Jadsa: Acho que é uma maneira, dentro da criação, da forma de pensar e direcionar. Todo mundo que a gente chamou pra estar “taxidermizado” no Vera Cruz, já tinha um trejeito, um modo de fazer próprio que a gente visualizou dentro das canções. E aí a gente vai experimentar, com letra, voz, arranjos, a pessoa passa a poder compor mesmo dentro do disco. São pessoas que fazem parte do projeto, de certa maneira, a pessoa faz parte e a gente vira um corpo só. Bruno Abdala, isso é muito doido, ele não canta na faixa, mas ele compôs uma introdução que é como se cantasse, porque é uma doideira aquilo. O brother é um gênio, você se emociona com o início do disco, é bonito, você enxerga uma paisagem. Então, acho que a onda dessa galera participando do disco é essa. A gente vai vendo, tentando encaixar dentro da canção.
João: Tem muito afeto, a gente chama justamente as pessoas que estão ali com a gente vivendo isso. E também são pessoas que a gente deseja chamar para perto. Isso de trazer, ver o que tem para propor. A gente vai muito em cima dessa história de quem escolher para qual faixa. A gente tá fazendo uma parada e fala: “Poxa, isso aqui tem tudo a ver com o plano, né?” Então, é muito em cima dessa escolha, que bota um desafio para a pessoa e para nós, porque a gente sabe que a coisa vai ser modificada. E também é isso que queremos.
Para fechar, o João falou do verso “Na Ilha de Vera Cruz/ na Praia de Conceição”, que se repete e nomeia o álbum. A Ilha de Vera Cruz é esse lugar na Bahia e também é o primeiro nome do Brasil. Acaba criando uma dualidade e eu queria saber qual foi a intenção jogando com isso.

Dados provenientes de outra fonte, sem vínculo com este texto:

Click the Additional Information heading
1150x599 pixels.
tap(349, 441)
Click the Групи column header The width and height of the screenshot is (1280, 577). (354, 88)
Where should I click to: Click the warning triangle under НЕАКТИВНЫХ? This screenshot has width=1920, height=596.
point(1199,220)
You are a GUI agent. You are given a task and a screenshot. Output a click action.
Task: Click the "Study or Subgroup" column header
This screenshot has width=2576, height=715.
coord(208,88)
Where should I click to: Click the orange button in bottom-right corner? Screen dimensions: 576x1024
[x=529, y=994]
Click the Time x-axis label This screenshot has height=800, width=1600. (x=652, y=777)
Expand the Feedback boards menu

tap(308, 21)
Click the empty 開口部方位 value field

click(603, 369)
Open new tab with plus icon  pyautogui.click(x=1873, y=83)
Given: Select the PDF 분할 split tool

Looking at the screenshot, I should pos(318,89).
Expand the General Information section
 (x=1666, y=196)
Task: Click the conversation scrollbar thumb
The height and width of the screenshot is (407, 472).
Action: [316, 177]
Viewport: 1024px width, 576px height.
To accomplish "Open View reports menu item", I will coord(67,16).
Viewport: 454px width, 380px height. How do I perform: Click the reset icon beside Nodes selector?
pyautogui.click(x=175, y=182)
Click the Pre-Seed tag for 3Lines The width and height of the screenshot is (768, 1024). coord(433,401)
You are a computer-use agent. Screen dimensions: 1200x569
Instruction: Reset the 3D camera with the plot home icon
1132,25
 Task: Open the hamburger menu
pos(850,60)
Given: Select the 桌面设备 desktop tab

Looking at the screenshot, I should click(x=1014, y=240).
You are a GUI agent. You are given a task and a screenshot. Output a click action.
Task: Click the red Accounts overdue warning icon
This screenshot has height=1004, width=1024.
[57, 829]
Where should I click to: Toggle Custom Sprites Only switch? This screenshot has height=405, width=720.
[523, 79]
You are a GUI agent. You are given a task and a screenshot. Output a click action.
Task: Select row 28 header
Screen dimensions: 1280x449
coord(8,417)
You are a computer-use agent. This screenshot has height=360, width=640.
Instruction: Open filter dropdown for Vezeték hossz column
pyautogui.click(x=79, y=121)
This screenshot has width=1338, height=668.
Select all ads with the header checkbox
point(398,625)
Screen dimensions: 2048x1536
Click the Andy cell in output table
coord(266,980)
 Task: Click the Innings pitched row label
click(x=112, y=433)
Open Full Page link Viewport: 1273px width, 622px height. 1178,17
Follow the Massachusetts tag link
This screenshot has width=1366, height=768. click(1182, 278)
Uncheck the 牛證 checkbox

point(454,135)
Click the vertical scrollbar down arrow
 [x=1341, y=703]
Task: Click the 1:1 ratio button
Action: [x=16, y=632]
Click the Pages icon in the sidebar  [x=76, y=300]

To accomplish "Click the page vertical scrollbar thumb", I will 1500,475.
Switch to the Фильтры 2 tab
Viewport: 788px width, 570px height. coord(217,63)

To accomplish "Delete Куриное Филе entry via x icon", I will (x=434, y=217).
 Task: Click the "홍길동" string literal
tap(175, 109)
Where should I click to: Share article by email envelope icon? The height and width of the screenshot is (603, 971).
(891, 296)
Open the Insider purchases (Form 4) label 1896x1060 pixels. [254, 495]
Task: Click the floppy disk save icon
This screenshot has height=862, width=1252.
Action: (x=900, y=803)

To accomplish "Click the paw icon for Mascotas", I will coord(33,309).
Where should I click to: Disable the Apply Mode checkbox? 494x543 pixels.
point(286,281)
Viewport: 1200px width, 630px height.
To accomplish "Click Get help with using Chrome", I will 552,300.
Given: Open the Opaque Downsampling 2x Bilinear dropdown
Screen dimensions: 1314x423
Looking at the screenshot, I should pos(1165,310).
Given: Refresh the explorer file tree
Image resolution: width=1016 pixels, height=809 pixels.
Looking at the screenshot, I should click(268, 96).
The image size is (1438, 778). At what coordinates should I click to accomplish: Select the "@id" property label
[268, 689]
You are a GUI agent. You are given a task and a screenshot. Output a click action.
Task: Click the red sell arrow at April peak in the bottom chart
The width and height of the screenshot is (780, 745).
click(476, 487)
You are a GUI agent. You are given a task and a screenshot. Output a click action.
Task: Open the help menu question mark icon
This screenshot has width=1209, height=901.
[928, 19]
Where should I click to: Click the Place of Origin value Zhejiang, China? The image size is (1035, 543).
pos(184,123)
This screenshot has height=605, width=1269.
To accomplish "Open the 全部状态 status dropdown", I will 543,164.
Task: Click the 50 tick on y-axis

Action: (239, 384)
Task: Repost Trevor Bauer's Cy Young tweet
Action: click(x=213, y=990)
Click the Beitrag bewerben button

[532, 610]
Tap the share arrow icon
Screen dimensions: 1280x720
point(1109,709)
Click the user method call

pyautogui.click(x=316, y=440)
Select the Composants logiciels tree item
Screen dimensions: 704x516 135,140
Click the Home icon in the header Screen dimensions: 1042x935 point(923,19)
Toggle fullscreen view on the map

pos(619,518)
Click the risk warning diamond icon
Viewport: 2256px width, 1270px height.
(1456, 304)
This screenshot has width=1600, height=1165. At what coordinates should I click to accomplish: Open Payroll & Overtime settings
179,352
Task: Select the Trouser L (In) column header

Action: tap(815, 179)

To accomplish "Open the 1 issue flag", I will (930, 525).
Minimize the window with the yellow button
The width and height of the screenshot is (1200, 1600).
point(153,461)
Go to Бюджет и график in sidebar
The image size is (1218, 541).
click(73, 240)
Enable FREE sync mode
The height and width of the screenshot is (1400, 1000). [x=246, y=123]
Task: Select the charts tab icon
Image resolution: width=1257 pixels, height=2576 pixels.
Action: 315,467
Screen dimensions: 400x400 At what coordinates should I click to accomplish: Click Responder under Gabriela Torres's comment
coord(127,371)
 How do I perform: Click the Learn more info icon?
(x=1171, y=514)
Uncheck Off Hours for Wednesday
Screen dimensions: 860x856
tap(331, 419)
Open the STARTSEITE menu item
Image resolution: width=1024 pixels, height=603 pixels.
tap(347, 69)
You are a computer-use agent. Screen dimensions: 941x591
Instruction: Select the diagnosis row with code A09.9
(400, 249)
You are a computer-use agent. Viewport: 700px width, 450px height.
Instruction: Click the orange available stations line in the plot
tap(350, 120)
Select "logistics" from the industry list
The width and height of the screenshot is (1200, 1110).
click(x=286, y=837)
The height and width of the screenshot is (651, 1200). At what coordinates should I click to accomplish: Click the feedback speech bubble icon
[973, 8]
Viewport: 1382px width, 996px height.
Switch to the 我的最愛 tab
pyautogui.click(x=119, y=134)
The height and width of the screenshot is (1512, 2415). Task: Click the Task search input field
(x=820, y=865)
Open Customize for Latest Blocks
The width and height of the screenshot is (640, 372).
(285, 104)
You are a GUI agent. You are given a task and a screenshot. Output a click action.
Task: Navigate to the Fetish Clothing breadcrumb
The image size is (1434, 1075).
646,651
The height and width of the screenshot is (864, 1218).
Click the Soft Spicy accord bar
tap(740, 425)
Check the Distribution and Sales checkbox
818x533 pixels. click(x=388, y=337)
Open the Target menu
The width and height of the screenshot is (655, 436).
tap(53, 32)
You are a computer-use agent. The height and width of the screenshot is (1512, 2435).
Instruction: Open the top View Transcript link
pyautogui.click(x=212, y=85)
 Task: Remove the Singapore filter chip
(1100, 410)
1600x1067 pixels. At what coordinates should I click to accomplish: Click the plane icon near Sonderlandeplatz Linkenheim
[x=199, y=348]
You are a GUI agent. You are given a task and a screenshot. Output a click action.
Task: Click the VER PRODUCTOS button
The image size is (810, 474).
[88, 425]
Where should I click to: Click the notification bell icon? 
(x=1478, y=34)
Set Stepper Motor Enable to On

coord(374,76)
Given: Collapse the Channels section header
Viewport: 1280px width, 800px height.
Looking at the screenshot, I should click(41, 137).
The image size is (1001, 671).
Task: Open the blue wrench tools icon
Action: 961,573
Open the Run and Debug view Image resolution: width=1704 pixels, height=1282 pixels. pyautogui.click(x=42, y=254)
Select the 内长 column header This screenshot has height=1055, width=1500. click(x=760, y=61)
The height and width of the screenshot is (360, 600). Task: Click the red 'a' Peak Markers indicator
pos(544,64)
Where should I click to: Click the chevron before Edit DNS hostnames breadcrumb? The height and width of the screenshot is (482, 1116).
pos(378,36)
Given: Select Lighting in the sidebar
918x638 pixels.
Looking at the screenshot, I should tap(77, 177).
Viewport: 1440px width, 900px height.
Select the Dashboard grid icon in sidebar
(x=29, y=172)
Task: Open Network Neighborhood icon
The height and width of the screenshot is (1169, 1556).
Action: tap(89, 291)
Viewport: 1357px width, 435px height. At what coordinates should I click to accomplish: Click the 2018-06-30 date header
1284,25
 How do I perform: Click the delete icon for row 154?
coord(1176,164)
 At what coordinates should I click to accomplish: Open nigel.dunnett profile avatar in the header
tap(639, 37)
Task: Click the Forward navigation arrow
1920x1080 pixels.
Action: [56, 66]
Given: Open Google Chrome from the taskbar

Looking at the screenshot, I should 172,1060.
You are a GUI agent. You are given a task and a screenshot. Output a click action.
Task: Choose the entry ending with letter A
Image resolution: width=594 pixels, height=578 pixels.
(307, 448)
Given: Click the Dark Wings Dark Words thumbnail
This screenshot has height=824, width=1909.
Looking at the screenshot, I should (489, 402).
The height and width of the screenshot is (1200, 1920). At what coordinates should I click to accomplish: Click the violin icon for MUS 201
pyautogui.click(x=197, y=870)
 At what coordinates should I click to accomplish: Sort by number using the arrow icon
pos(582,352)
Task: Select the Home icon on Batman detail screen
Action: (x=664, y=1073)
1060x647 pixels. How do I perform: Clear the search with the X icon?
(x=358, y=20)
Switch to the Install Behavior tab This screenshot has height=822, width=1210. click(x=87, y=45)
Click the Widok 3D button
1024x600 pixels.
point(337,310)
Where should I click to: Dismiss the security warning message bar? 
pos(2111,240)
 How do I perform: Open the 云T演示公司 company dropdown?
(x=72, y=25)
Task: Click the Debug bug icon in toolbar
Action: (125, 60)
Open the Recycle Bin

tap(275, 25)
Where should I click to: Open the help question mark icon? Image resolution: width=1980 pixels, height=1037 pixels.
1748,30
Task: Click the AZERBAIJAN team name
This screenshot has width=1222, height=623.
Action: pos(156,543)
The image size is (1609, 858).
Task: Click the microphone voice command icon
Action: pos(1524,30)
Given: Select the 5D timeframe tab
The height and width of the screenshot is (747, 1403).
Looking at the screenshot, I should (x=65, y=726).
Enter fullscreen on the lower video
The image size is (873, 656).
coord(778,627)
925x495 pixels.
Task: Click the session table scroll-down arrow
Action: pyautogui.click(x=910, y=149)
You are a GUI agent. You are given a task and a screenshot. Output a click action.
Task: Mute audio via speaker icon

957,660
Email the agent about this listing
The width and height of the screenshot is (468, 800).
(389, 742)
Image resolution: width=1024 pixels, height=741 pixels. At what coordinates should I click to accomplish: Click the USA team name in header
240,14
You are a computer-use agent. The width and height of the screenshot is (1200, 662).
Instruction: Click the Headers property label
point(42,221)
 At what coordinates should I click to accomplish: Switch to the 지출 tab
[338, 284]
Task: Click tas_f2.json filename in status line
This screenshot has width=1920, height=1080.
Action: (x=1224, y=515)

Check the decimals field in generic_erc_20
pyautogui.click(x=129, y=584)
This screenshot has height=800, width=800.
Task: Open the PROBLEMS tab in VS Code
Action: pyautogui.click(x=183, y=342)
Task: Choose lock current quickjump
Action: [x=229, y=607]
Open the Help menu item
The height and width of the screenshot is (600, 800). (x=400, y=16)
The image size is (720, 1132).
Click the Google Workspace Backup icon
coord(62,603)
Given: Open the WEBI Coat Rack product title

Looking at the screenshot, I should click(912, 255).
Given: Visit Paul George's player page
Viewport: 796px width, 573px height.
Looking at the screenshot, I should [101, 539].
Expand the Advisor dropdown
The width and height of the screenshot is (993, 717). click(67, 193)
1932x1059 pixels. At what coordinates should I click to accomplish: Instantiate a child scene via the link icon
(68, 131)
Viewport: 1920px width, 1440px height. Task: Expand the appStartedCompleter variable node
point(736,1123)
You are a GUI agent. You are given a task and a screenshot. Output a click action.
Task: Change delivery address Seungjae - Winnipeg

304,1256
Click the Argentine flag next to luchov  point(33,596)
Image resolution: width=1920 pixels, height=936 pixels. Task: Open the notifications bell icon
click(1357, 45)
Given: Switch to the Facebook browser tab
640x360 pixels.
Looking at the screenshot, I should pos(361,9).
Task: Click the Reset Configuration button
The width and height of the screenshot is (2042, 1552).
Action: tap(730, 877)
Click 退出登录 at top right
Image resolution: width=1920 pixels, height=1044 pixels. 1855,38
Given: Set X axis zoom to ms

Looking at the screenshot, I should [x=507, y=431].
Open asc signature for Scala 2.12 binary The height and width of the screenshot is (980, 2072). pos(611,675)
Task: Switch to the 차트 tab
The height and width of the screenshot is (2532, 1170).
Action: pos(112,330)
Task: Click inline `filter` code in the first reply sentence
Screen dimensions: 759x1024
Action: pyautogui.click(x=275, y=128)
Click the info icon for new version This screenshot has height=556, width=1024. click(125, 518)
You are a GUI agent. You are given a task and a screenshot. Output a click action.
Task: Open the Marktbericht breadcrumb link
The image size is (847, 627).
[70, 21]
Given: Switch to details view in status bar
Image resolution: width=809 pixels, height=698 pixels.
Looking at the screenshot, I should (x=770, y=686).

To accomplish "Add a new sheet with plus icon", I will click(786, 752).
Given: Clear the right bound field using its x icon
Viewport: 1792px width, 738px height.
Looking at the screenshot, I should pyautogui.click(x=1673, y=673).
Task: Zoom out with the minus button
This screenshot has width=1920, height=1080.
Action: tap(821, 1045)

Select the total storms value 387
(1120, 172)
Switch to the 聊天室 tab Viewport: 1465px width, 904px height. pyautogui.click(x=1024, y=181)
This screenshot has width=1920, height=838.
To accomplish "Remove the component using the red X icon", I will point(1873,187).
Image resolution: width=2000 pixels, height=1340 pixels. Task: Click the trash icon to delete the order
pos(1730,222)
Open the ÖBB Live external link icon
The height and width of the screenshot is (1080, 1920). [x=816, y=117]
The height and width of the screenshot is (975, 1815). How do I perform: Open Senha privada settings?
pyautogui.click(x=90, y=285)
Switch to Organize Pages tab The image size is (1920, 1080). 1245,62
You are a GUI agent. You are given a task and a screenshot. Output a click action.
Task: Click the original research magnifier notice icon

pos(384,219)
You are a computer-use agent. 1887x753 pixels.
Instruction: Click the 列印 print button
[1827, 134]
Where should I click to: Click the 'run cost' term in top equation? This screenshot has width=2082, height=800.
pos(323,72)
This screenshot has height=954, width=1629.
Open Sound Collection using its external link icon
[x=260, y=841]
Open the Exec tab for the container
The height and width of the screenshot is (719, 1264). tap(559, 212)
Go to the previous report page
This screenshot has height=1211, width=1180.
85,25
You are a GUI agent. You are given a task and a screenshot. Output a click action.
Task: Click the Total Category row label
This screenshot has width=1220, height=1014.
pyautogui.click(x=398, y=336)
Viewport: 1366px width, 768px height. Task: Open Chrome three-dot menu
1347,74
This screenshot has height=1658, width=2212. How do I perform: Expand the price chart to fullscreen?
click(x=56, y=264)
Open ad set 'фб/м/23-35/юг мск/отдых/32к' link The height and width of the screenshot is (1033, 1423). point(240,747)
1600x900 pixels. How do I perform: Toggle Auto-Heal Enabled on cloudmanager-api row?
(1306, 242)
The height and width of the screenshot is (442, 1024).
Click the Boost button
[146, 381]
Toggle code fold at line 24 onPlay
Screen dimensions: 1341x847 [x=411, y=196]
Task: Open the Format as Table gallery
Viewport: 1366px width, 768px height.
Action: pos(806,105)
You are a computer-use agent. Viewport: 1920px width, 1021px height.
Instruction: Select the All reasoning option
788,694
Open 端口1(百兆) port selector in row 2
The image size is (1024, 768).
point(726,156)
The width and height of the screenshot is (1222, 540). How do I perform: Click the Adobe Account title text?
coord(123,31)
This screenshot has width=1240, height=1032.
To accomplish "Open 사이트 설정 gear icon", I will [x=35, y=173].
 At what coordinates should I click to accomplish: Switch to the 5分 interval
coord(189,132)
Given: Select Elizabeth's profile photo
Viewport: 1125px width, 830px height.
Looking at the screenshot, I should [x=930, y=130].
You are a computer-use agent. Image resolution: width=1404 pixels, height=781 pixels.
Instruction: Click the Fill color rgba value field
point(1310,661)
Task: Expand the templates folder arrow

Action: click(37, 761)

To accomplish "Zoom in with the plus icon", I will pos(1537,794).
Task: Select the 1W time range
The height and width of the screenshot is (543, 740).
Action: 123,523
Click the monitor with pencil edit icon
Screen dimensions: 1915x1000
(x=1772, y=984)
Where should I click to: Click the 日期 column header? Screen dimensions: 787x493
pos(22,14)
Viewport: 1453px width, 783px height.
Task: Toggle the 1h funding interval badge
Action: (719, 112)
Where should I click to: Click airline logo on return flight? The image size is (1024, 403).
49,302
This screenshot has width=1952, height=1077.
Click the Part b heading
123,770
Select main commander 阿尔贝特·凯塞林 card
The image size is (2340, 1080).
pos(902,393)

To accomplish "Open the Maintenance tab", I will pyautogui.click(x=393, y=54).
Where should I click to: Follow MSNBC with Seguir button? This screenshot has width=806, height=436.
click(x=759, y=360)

Jadsa: Todo mundo vai pesquisar Ilha de Vera Cruz e vai dar de cara na história. Acredito que a visão do Taxidermia nesse texto é tentar criar uma outra narrativa com o mesmo nome. Agora a apropriação tem que ser nossa. A gente quer reconstruir essa narrativa, não esquecendo tudo o que rolou. É um sonho, uma ilusão, uma outra coisa. Criamos uma ilha nossa. Mas Vera Cruz para mim, tem um lugar de afeto muito grande, porque morei lá, fui criada na Praia de Conceição. Então acho que a gente tentou fazer a reconstrução de uma narrativa própria, uma coisa nossa. Não que você chegue na Ilha de Vera Cruz e você entenda a história, porque não é uma coisa bem fechada. A maioria das letras compostas foram feitas lá. Tem essa narrativa e tem toda essa história que a gente também traz com a potência do som.
João: A gente fala sobre o afeto da Ilha. A gente tem essa ilha muito próxima de Salvador, que é conhecida como Ilha de Itaparica. E é uma ilha que fica em dois municípios: Itaparica era basicamente uma cidade de veraneio da classe média baiana. Mas a ilha também está no município de Vera Cruz, que é onde fica a praia de Conceição.